Transition : le personnage et la situation dans laquelle il se trouve ont donc une dimension extravagante et drolatique. Mais le lecteur sent bien que tout peut être interprété et révéler une réflexion sur la condition humaine. 

II) Un sens profond et ouvert 

1) Un décor symbolique 

- Le décor présente un certain nombre d’éléments qui peuvent se prêter à une interprétation philosophique et presque métaphysique : l’étendue d’herbe brûlée peut faire penser un cataclysme, et peut donner l’impression que Winnie et Willie sont les « derniers hommes », ou l’homme en général à la « fin du monde ». 

- La lumière aveuglante peut faire penser à une sorte d’obligation de vivre qui serait elle aussi une réflexion sur la condition humaine. De même que la sonnerie perçante peut être interprétée comme une figuration des contraintes ou des agressions qui jalonnent la vie, qui sont au cœur de la vie, ou encore de la manière dont le temps nous torture passant toujours trop vite ou trop lentement. 

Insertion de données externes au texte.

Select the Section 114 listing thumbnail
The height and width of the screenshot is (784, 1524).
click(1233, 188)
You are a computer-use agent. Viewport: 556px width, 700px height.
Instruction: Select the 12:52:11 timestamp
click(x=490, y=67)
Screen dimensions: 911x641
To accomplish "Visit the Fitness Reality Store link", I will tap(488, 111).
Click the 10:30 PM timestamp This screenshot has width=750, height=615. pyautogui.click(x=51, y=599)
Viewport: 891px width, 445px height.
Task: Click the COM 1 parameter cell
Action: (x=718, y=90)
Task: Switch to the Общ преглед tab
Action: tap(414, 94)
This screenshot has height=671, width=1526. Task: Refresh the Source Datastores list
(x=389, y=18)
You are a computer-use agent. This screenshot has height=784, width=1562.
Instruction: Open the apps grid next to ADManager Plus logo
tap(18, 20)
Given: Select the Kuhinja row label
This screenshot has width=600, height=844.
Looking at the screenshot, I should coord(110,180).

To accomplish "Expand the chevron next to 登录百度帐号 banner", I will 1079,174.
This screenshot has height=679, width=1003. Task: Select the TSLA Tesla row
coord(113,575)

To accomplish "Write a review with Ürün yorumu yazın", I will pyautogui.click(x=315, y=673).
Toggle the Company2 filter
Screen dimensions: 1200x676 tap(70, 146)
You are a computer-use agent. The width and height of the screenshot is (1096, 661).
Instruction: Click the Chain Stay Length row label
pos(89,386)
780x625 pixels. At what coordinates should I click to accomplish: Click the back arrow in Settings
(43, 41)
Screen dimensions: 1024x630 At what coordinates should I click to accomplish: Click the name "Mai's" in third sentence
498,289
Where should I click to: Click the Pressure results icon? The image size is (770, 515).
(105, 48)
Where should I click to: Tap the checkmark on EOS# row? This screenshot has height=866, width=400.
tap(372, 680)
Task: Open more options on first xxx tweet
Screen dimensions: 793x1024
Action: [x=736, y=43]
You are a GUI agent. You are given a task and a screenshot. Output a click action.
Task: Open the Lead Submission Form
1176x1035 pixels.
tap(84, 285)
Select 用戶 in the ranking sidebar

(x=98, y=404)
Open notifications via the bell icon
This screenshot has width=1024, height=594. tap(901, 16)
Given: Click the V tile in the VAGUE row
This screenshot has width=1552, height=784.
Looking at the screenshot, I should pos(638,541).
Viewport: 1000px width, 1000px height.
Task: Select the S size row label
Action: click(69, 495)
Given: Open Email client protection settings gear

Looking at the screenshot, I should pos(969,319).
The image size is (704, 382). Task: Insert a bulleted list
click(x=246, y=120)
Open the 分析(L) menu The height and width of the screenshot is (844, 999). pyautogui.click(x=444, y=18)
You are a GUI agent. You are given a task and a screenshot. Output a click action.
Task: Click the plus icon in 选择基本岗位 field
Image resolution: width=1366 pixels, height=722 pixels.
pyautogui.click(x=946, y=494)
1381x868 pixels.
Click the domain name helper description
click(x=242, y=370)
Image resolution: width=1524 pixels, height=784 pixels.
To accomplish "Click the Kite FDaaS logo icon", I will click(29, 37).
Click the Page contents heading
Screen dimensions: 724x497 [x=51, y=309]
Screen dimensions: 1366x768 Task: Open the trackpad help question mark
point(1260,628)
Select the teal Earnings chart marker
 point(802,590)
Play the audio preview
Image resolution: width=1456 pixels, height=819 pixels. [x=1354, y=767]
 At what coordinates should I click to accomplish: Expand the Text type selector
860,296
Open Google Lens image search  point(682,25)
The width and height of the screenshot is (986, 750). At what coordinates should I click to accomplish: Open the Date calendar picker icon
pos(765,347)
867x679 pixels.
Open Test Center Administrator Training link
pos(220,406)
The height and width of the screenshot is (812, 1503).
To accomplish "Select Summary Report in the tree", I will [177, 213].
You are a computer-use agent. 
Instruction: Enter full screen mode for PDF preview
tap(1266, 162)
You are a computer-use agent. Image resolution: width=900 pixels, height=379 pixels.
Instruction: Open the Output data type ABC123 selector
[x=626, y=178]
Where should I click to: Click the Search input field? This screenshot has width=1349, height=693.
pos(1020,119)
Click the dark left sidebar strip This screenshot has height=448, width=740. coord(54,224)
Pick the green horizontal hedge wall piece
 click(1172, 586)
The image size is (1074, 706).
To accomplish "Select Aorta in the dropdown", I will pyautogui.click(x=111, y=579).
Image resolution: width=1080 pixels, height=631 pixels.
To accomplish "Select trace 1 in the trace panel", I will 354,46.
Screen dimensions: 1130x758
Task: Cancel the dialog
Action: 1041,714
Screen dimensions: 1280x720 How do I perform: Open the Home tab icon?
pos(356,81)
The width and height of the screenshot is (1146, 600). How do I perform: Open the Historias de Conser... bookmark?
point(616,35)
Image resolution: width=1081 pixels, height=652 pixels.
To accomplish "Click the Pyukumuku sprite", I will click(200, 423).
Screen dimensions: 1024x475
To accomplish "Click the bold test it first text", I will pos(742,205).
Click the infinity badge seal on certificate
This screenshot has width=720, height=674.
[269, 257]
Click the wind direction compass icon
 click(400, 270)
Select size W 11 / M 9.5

- Le ciel sans nuage et la plaine dénudée peuvent faire penser à un monde sans Dieu et sans perspective historique, à un monde désenchanté. 

- Ce mamelon dans lequel est enterrée Winnie peut rappeler qu’elle est un être pour la mort, ou peut suggérer la paralysie symbolique à laquelle l’homme est condamné. 

2) Des gestes et des paroles chargés de sens 

- Le fait que nous n’entendions que des bribes de la prière de Willie peut faire penser au caractère dérisoire et illusoire du secours que l’on cherche en Dieu. Et ce qui paraissait comique peut prendre une dimension assez tragique. 

- La manière dont elle s’affaire (« elle farfouille », « elle examine le tube », « elle s’inspecte les dents dans la glace ») peut suggérer à quel point nos préoccupations sont vaines et ne visent finalement qu’à nous distraire de penser à notre véritable condition. La vision du monde de Beckett fait d’ailleurs souvent penser à celle du philosophe Pascal 

- Enfin, l’absence de réponse de Willie et les paroles de Winnie « rien à faire », « petit malheur », « sans remède » nous rappellent à la fois notre solitude fondamentale ainsi que la déchéance à laquelle nous sommes condamnés. 

- On observe enfin un possible jeu avec l’illusion théâtrale. La phrase « commence Winnie » qui marque le début du soliloque peut-être une parole du personnage (qui dit d’ailleurs ensuite « commence ta journée ») mais aussi une parole de l’actrice (et signifierai : commence à jouer ton rôle, commence ta tirade). Ce jeu discret renouvelle le vieux thème baroque (et pessimiste) de l’équivalence entre le théâtre et la vie (On pense à cette phrase de Shakespeare dans Macbeth : « La vie n'est qu'une ombre qui passe, un pauvre acteur qui s'agite et parade une heure, sur la scène, puis on ne l'entend plus. C'est un récit plein de bruit, de fureur, qu'un idiot raconte et qui n'a pas de sens.) 

Conclusion 

La pièce s’ouvre donc sur une scène qui neutralise la différence entre le comique et le tragique. Winnie n’est prisonnière de personne. Elle est prisonnière de la condition humaine. Sa situation est burlesque, drolatique et en même temps tragique car il n’y a pas d’issue, pas de rédemption possible.